■ **Tâche assignée**
Restituez intégralement, sans la moindre modification, le texte ci-dessous sur les transports à la demande dans l'arrière-pays de Nice.

■ **Texte de la page**
• • • • •
Transports à la demande dans l’arrière-pays de Nice : la Région fait marche arrière mais la crise couve toujours
Dans un récent communiqué, la Région Sud a annoncé le prolongement de quatre mois du service de transport à la demande (TAD) dans la Communauté de communes Alpes d’Azur (CCAA), dont le chef-lieu est Puget-Théniers et qui englobe 34 communes. Ce service, qui devait initialement cesser le 1er septembre, est prolongé en raison de tensions politiques entre Renaud Muselier, proche de Christian Estrosi, et Charles Ange Ginésy, fidèle d’Éric Ciotti.
La Région a déclaré que ce prolongement vise à « asr la continuité du service et à répondre aux besoins des habitants du territoire ». Toutefois, la question du financement reste problématique. La Région a demandé à la CCAA de prendre en charge le financement et le suivi du service, conformément à un arrêté préfectoral de 2021.
Renaud Muselier a affirmé que « le service est désormais payé totalement par la communauté de communes », soulignant que cette décision permet à chacun d’assumer son rôle. Cependant, Charles Ange Ginésy a rétorqué qu’« aucun accord n’est intervenu » et que la CCAA n’a pas les moyens financiers pour assumer cette charge. Il a ajouté que, légalement, la CCAA ne porte pas la responsabilité de la continuité du service.
Par ailleurs, la décision initiale de la Région incluait également la suppression de deux lignes de bus nocturnes interurbaines, les lignes 621 et 661, qui circulaient les vendredis, samedis et veilles de jours fériés. Ces lignes seront définitivement supprimées au 1er septembre.
Cette situation illustre les tensions persistantes entre les collectivités locales et soulève des questions sur l’avenir des transports dans cette région.
• • • • •
[Entrées de données collectées]

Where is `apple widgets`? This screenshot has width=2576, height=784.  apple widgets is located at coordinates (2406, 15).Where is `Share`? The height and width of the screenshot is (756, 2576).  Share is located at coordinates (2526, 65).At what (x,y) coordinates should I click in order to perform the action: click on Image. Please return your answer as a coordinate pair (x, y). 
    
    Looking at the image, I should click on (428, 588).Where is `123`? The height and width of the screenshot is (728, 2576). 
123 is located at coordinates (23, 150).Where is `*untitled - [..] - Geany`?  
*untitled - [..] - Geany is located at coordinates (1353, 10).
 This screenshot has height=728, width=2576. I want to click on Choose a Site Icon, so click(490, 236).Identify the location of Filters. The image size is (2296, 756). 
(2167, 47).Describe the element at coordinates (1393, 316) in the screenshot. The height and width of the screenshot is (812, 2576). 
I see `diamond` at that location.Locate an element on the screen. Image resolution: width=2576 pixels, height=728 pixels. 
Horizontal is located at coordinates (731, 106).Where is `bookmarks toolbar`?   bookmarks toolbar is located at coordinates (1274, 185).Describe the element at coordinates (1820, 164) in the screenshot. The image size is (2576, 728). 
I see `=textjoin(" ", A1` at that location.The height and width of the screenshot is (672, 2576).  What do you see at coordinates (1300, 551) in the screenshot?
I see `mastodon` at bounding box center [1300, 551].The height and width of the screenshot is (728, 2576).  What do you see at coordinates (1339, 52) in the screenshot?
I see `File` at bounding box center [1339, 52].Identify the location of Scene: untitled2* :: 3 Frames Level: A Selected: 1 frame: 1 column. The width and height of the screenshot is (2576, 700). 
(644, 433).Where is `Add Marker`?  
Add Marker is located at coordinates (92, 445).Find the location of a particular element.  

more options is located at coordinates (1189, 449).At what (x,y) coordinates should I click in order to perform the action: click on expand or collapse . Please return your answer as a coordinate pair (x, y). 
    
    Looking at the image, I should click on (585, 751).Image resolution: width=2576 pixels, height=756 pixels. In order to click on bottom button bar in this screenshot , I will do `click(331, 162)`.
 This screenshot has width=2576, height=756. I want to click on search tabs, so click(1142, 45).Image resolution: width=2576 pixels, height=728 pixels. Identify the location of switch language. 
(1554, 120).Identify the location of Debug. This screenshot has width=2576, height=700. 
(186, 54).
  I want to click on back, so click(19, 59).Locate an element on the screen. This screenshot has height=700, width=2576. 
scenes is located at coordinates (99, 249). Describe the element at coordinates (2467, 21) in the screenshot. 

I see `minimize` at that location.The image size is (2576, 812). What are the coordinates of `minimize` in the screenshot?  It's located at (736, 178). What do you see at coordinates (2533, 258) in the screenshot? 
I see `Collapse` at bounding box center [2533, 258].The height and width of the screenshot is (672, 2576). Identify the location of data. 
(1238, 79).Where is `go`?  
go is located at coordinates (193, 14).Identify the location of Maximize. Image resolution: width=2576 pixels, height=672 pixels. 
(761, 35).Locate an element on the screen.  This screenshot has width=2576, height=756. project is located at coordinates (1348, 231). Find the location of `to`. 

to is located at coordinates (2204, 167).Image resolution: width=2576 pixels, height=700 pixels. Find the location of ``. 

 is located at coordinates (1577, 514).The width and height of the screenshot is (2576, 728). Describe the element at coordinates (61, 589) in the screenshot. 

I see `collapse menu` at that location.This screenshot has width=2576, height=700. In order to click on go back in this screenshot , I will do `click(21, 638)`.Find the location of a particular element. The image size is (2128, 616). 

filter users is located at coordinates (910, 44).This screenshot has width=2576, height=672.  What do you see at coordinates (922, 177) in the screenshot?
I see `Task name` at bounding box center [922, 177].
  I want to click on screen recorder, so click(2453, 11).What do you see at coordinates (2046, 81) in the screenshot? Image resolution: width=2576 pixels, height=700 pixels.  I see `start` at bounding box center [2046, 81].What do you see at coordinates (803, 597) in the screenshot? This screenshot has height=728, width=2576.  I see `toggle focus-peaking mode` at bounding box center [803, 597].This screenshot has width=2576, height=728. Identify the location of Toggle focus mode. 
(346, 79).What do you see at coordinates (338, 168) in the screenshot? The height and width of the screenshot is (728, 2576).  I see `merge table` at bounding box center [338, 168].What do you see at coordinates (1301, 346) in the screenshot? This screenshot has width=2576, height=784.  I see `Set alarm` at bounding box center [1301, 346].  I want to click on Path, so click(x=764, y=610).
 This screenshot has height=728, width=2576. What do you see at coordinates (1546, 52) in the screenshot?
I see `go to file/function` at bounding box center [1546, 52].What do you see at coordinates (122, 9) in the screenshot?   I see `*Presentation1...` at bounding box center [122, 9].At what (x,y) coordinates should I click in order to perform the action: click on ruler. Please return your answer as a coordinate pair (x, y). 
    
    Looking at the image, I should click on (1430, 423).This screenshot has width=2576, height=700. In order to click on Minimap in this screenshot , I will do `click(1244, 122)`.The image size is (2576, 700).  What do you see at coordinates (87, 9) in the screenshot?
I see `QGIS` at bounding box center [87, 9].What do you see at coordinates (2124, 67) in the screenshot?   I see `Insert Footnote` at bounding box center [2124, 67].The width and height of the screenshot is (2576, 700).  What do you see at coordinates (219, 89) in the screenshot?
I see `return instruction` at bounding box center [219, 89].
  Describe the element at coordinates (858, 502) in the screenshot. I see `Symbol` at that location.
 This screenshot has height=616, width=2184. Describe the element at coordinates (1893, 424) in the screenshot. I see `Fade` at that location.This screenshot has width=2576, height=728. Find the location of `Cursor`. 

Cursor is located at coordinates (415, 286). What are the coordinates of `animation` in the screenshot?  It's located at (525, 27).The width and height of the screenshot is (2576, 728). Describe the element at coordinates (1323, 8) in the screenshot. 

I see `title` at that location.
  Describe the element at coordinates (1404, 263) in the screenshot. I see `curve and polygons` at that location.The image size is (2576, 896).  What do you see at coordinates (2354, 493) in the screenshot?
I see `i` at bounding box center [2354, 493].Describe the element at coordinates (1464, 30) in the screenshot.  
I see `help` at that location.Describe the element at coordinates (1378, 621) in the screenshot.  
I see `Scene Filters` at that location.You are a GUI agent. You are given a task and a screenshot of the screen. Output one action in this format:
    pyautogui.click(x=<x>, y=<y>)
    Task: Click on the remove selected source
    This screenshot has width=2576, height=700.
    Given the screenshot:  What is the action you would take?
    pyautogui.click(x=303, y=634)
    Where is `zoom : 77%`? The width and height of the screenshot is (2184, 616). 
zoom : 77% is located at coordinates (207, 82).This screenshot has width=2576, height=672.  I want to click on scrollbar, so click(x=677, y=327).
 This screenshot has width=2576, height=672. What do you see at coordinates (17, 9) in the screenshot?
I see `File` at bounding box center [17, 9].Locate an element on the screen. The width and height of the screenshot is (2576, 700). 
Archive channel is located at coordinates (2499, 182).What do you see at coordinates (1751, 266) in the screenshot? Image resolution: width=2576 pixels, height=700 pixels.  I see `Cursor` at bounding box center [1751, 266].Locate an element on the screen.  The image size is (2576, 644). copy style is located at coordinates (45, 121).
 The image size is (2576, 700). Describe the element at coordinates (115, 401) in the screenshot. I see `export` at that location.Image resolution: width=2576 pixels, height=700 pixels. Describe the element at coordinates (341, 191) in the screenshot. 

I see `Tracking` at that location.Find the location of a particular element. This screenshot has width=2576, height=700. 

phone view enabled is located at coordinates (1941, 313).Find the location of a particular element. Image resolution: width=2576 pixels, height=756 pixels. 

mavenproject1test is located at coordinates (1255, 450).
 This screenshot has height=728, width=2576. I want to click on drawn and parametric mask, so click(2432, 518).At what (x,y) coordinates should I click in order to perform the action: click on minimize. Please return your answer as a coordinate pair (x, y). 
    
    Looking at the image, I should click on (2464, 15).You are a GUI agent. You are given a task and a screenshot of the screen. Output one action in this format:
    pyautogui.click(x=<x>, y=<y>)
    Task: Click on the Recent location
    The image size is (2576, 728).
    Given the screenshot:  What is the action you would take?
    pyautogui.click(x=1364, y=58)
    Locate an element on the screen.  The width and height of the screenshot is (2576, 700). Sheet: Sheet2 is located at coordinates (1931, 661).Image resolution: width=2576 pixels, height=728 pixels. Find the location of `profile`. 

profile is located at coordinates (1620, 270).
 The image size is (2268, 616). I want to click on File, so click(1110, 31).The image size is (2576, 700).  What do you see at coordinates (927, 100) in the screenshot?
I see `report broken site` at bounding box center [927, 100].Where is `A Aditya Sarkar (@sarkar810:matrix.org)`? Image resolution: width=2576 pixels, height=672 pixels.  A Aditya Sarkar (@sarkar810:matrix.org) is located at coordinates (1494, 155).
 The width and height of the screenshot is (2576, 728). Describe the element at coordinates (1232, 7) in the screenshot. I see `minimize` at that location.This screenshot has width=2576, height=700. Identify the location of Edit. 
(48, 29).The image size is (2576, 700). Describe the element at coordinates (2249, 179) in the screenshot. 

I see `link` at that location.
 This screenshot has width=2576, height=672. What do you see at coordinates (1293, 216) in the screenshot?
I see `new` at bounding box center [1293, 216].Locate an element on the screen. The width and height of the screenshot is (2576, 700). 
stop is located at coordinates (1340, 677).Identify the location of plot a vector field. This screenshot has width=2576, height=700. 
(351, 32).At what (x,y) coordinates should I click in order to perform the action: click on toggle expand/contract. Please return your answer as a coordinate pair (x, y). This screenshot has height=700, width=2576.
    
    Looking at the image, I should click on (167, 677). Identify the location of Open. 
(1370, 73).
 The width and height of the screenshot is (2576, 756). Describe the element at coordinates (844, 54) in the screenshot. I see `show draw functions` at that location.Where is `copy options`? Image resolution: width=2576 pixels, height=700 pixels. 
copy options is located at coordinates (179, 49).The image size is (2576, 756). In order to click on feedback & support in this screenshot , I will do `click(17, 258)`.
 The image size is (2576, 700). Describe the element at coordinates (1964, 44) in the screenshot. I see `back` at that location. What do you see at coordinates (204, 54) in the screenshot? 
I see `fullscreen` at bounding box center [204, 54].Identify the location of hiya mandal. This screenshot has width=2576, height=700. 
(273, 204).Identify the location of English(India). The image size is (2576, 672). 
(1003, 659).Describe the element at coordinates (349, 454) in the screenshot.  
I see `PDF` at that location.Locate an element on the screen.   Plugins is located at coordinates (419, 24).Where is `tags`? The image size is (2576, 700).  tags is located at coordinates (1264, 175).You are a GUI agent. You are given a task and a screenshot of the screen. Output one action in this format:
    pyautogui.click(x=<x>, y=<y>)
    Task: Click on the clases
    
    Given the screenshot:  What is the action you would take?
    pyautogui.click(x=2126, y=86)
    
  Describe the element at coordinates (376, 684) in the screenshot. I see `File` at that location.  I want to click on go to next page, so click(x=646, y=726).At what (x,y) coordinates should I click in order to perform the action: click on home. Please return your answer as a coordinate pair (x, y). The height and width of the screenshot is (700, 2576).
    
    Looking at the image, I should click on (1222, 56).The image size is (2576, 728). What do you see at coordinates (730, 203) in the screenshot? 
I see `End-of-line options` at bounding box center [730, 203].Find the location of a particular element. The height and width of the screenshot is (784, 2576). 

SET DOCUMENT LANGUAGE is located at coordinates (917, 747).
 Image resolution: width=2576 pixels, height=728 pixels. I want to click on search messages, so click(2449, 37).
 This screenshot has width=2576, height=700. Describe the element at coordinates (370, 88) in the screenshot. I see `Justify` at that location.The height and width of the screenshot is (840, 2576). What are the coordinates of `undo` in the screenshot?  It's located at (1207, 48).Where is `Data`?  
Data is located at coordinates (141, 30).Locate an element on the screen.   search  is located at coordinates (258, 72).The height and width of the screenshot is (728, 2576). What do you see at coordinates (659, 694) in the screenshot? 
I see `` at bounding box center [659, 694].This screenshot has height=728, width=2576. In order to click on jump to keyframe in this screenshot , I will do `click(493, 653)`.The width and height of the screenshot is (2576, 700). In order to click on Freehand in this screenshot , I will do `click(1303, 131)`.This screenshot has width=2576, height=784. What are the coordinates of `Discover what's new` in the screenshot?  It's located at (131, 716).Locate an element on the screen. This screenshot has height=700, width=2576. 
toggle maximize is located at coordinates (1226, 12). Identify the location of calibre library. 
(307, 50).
• • • • •
■ **Solution proposée**
Transports à la demande dans l’arrière-pays de Nice : la Région fait marche arrière mais la crise couve toujours
Dans un récent communiqué, la Région Sud a annoncé le prolongement de quatre mois du service de transport à la demande (TAD) dans la Communauté de communes Alpes d’Azur (CCAA), dont le chef-lieu est Puget-Théniers et qui englobe 34 communes. Ce service, qui devait initialement cesser le 1er septembre, est prolongé en raison de tensions politiques entre Renaud Muselier, proche de Christian Estrosi, et Charles Ange Ginésy, fidèle d’Éric Ciotti.
La Région a déclaré que ce prolongement vise à « asr la continuité du service et à répondre aux besoins des habitants du territoire ». Toutefois, la question du financement reste problématique. La Région a demandé à la CCAA de prendre en charge le financement et le suivi du service, conformément à un arrêté préfectoral de 2021.
Renaud Muselier a affirmé que « le service est désormais payé totalement par la communauté de communes », soulignant que cette décision permet à chacun d’assumer son rôle. Cependant, Charles Ange Ginésy a rétorqué qu’« aucun accord n’est intervenu » et que la CCAA n’a pas les moyens financiers pour assumer cette charge. Il a ajouté que, légalement, la CCAA ne porte pas la responsabilité de la continuité du service.
Par ailleurs, la décision initiale de la Région incluait également la suppression de deux lignes de bus nocturnes interurbaines, les lignes 621 et 661, qui circulaient les vendredis, samedis et veilles de jours fériés. Ces lignes seront définitivement supprimées au 1er septembre.
Cette situation illustre les tensions persistantes entre les collectivités locales et soulève des questions sur l’avenir des transports dans cette région.